Here is how quickly and drastically the story changed.
The RCMP released a statement last Wednesday, calling for the public to help in the search for six dogs, believed to have been stolen out of the closed rear hatch of a pickup truck near a Langley, B.C. dog park.
This week, they released a new statement confirming that the dogs had never been stolen.
Sadly, Langley RCMP can now confirm the six dogs that went missing on Tuesday of last week are deceased.
The investigation is ongoing and no charges have been laid at this time. Police believe the six dogs perished in the back of the dog walker's vehicle in the heat of the day.
The bodies of the dogs have been located and will be recovered by the SPCA.
The RCMP says they continue to investigate and are considering a charge of public mischief - related to the allegation that the dog walker falsely claimed the dogs had been stolen.
Questions about the alleged mistreatment of those dogs will be investigated by the B.C. SPCA. An SPCA spokesperson did not immediately return a request for comment.
In a cruel irony, the B.C. SPCA released a public warning about the danger of heatstroke on the same day that the RCMP began their public search for the presumably missing dogs.
“When the days get warmer we get hundreds of emergency calls to rescue dogs whose lives are endangered because they are left in hot cars by their guardians,” spokesperson Lorie Chortyk said in a statement released last week. “Many well-meaning guardians leave their dogs unattended in parked cars while they run errands. Tragically, this can lead to serious heatstroke and even death for their pets.”
There seems to have been an increase in how often pets have been left in hot cars in recent years. Several times a year, reports of pets dying or suffering sympoms of heatstroke are reported across Canada.
Last summer, Wal-Marts across Canada posted signs reminding customers not to leave dogs and children alone in hot cars.
In some cases, the dog's owners are charged with failing to provide quality care to pets who have been found left in cars.
This case is slightly different, however. In this instance, it was a hired caregiver alleged to have left the dogs in danger. Those charges could still apply, but there is also the question of what the dog owners will do. Now that the dogs are confirmed to be dead, rather than stolen, their once-supportive owners may have a change of heart.
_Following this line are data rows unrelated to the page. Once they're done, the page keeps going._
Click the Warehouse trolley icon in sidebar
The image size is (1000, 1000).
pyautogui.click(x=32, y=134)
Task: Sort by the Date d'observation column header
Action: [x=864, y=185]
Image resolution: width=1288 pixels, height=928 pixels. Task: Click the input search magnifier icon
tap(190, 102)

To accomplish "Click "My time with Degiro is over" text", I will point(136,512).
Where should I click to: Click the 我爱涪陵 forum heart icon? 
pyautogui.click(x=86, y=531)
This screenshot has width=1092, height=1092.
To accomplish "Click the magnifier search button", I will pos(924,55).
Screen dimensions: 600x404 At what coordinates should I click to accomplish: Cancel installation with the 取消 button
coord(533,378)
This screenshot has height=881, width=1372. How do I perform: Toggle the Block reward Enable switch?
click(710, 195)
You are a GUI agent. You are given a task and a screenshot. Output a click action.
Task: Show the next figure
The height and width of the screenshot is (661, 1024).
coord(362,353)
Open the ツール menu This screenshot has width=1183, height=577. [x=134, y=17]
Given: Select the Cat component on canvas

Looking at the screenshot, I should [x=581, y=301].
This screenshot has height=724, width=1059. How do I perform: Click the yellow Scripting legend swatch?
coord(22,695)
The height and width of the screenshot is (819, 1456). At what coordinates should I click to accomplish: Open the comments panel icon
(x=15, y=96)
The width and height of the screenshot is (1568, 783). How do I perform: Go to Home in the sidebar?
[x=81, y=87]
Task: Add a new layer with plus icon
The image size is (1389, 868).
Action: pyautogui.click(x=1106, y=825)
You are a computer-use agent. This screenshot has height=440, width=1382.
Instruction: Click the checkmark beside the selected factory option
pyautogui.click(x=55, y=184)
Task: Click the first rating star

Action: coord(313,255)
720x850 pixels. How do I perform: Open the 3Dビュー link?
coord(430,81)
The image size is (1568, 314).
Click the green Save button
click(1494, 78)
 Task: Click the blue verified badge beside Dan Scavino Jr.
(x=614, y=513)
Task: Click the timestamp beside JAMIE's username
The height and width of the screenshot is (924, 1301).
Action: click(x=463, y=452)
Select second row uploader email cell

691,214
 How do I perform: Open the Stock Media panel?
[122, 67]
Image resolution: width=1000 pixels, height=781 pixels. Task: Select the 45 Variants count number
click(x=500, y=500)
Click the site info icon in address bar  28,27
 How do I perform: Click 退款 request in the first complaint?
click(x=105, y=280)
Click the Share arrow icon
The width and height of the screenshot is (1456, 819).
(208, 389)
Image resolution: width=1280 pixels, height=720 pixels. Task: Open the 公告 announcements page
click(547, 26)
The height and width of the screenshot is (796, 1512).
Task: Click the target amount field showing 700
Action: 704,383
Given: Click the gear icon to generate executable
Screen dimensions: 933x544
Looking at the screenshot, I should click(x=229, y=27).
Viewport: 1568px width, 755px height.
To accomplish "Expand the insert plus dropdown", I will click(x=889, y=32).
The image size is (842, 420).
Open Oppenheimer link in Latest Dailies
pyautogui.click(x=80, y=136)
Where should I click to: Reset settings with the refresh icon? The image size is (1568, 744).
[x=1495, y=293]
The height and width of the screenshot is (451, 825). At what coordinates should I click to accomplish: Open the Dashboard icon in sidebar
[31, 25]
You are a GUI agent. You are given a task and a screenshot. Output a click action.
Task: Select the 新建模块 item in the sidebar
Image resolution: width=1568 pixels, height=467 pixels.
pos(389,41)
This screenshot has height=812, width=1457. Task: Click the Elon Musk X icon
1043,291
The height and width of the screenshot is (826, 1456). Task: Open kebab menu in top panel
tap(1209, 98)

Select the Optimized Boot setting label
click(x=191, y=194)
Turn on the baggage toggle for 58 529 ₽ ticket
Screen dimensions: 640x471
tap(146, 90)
In Canada, dog sitters and walkers are required to register as a business, and obtaining insurance that provide coverage in the case of death, injury or property destruction is also recommended.
The Verge Insurance Group and Binks are two Canadian companies that offer insurance for those running a canine service business, such as dog walkers or pet sitters. Both companies offer coverage for fees related to pet deaths. In some cases, that coverage can reach $500,000.
The Pet Industry Joint Advisory Council of Canada, a non-profit focused on ensuring standards in the pet care industry, says dog owners should taken steps to make sure they are dealing with trustworthy caregivers.
"It comes down to consumer education. You've got to do your research," communications coordinator Susan Dankert told Yahoo Canada News.
"If you are looking for a pet sitter or a dog walker, you want to do your research to make sure you found someone who will properly care for your animal. It is about an active and engaged pet owner."
The fallout from the dog deaths is still coming, but it could be bad for the dog walker. Charges are possible, an SPCA investigation is ongoing, and sympathy has been frayed by the previous claim that the dogs had been stolen.